Fundamentally, what separates a good chess player from a great player is the ability to create strategies and to adapt them to changing circumstances. Both chess and financial planning require good lateral thinking skills and the ability to make rational decisions. However, the similarities run deeper than this. Successful investors also manage to adapt their strategy to changing (market) conditions.

Building wealth requires the ability to observe and examine the financial world and know when to act, react, or sit still. Just like winning at a chess game.

These ideas are so critical to the average investor (even if they have no interest or experience with chess) that I teamed up with Grandmaster Susan Polgar, one of the most talented and successful chess players in the world. Together, we wrote Rich As a King, a book that draws on the core strategies of grandmaster-level chess players and teaches you how their skills can guide you towards financial growth. The concepts addressed in the book include strategypattern recognition, efficiencyprecision, and planning.
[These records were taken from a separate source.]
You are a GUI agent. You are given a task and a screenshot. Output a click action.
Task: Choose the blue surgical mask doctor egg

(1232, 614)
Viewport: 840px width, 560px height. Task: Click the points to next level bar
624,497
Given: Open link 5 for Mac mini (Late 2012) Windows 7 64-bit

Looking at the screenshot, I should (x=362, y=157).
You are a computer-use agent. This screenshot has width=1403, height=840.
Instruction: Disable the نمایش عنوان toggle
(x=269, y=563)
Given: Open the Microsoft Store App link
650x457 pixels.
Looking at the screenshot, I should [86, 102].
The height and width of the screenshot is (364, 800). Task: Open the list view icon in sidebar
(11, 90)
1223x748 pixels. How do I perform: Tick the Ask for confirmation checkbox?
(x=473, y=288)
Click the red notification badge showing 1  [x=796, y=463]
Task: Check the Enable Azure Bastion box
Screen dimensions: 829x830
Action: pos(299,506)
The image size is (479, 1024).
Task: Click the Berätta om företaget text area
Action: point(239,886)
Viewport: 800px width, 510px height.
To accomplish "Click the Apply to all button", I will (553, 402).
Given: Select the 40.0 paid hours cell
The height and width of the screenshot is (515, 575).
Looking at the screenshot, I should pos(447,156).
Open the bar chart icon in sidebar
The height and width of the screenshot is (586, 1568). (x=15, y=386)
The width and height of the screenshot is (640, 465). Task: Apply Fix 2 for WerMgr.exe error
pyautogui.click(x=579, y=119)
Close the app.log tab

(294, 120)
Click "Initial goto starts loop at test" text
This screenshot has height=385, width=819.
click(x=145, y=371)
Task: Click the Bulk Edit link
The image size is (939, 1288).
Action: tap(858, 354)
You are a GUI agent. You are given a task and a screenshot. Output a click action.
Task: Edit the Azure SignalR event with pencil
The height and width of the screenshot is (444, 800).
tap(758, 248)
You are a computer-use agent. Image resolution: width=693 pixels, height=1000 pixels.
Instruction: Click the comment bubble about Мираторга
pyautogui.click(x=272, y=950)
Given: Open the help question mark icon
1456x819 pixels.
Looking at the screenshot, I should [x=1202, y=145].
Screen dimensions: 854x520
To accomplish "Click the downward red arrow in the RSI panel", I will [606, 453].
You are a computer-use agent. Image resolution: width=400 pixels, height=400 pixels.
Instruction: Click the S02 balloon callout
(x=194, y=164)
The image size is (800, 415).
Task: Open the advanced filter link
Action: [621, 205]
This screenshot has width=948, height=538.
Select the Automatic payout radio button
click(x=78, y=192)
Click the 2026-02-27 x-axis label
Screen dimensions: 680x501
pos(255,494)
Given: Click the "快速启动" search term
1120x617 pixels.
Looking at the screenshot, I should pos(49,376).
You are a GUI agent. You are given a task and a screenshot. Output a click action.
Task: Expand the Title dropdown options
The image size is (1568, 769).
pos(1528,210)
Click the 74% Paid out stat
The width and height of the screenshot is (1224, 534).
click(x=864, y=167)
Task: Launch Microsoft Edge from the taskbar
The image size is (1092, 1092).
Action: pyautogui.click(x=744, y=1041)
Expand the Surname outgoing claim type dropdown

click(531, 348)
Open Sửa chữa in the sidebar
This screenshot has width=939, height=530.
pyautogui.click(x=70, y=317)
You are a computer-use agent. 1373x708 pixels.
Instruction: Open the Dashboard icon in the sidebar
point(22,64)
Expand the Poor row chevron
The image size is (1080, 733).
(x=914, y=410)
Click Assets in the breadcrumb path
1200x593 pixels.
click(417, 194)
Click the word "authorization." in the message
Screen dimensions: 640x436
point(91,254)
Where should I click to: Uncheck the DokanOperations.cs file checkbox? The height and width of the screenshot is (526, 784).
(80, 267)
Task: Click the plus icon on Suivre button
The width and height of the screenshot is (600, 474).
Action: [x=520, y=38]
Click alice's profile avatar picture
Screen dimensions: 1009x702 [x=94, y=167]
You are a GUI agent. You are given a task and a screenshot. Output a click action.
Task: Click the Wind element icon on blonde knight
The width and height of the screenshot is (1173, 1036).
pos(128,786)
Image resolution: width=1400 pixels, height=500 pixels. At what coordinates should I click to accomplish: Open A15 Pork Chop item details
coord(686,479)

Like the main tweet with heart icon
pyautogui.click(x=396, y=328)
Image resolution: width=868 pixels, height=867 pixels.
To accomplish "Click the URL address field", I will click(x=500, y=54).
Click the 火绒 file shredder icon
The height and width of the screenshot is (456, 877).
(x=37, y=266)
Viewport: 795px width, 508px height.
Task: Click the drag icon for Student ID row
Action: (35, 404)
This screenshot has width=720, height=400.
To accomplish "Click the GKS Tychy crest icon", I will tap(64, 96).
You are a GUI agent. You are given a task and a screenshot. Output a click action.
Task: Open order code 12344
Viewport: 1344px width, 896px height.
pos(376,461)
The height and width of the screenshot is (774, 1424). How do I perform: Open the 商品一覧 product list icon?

For more advice on how to use chess skills to become more successful with your investments, click here. Or sign up for the Rich As A King blog.

 

Douglas Goldstein, CFP®, investment advisor, is the co-author with Grandmaster Susan Polgar of Rich As A King: How the Wisdom of Chess Can Make You a Grandmaster of Investing

 

Douglas Goldstein, CFP®, is the Director of Profile Investment Service, Ltd., which specializes in helping people who live in Israel with their US dollar assets and American investment and retirement accounts. He helps olim meet their financial goals through asset allocation, financial planning, and using money managers.

Published October 19, 2014.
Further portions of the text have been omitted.